My story today explained plans for a "Raleigh Beach" that would offer sand, pools and summer fun on a West Hargett Street site near downtown Raleigh.
If the plans go forward, it wouldn't be the first "Raleigh Beach." That name was given years ago to a once popular swimming hole on the Neuse River, just below the Milburnie Dam east of the city limits.
Land around the site is now owned by the city for a future Milburnie Park. The park won't be developed soon, but it's an access point for the Neuse River Greenway trail that officially opened Thursday. One of the streets nearby is still called Raleigh Beach Road.

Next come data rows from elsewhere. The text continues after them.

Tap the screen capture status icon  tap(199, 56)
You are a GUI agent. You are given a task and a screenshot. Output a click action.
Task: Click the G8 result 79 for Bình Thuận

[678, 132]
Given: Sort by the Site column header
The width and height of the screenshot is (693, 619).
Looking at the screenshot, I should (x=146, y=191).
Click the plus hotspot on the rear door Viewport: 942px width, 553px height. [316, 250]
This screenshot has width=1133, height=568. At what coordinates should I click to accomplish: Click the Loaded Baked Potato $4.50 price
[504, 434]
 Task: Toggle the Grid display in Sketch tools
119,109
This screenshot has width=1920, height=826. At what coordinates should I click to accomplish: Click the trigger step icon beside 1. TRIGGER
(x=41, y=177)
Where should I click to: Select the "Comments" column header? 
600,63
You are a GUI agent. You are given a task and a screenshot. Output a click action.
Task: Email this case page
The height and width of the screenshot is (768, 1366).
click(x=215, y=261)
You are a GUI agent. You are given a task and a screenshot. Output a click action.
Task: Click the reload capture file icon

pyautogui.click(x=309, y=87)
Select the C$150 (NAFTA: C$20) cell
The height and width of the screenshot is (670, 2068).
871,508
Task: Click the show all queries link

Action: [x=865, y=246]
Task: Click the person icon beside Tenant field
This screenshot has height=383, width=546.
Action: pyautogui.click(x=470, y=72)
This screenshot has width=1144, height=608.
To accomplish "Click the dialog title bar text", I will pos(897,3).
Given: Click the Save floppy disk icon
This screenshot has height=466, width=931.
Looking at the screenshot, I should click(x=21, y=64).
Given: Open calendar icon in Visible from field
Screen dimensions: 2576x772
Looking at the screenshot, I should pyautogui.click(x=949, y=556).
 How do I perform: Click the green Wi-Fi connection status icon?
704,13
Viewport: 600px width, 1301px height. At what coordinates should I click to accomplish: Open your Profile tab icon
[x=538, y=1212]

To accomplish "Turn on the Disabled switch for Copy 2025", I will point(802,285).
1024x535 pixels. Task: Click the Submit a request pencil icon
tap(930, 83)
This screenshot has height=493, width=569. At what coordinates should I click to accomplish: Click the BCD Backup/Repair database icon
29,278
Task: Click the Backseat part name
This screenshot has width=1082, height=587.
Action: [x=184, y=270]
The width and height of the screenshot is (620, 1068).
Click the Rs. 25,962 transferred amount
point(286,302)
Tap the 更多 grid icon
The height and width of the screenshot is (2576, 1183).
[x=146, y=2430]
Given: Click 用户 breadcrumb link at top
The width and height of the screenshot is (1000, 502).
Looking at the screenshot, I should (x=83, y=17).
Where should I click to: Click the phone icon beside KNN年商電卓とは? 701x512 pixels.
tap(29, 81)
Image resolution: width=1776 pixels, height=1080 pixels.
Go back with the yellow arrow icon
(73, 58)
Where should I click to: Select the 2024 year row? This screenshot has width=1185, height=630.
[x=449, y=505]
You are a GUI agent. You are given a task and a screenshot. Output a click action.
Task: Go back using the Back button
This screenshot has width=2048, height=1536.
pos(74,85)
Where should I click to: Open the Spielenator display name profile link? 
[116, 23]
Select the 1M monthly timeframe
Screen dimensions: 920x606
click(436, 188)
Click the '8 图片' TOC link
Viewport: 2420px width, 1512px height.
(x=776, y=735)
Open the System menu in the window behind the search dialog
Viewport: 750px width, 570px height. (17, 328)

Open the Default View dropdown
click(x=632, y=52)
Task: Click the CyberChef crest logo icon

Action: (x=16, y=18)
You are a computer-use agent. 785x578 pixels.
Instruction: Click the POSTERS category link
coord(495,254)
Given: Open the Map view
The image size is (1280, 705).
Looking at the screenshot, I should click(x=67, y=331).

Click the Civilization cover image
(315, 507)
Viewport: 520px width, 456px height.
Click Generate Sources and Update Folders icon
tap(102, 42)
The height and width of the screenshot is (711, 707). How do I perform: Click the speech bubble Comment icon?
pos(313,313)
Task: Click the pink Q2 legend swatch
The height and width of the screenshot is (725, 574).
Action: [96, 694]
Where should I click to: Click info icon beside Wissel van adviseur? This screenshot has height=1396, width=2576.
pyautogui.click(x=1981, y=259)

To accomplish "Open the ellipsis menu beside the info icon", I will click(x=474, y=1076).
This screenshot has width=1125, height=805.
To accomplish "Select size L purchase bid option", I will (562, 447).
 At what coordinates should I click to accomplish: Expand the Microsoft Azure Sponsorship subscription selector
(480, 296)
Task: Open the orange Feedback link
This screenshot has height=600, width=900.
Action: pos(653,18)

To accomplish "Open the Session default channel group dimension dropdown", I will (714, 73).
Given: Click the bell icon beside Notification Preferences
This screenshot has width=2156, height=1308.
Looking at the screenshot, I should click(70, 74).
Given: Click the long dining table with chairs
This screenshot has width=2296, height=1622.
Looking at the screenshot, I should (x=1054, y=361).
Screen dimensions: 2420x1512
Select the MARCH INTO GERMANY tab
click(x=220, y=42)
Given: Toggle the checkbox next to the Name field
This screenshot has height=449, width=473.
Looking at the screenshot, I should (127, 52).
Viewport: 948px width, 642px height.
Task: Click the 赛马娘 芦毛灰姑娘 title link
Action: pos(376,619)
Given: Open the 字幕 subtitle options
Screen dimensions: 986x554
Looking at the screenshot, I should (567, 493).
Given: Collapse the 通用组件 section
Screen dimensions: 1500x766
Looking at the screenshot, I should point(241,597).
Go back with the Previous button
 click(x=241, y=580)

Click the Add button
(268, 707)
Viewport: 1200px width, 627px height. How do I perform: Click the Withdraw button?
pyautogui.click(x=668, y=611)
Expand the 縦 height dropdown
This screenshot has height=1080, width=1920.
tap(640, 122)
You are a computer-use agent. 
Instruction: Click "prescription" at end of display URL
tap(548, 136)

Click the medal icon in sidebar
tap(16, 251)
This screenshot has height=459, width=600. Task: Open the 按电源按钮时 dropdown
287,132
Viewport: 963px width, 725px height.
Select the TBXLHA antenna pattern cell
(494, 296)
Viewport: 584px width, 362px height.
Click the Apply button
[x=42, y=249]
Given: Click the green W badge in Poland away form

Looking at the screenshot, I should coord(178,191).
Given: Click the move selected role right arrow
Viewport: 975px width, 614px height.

A 1990 News & Observer detailed Raleigh Beach's colorful history:
"All I know about Raleigh Beach is terrible things, " rails Elsie L. Seymore, a silver-haired woman in a pink sun dress out collecting butterbeans at a friend's home near the river. "Murders and illegitimate children. Terrible things."
The beach made headlines occasionally for murders, drownings and drunkenness, but it remained popular.
"There used to be a sand bar down there, " says Ms. Seymore, who has lived near the swimming hole for most of her life. "People in Raleigh who couldn't get to the beach but could afford gas up here used to come with their children. Then it got into all kinds of things."
Skinny-dipping and casting for catfish used to be the main attractions of the wide pool below the dam. N.W. Poole, 67, who runs a well-drilling business on Old Milburnie Road, remembers people getting religion in the same waters that served as a kind of "lover's lane."
"I seen blacks and whites down there baptizing their people, " he says. "I'd be sittin' on the big rock peepin' at 'em. The place was covered in violets."
But Mr. Poole says the river contains "suck-holes" that pulled some swimmers to their deaths. And Mrs. Seymore says visitors took to hard drinking. Twenty years ago Mr. Twiggs, then owner of the land, began blocking off the roads to the beach. The sand bar washed away. But people still sneaked in.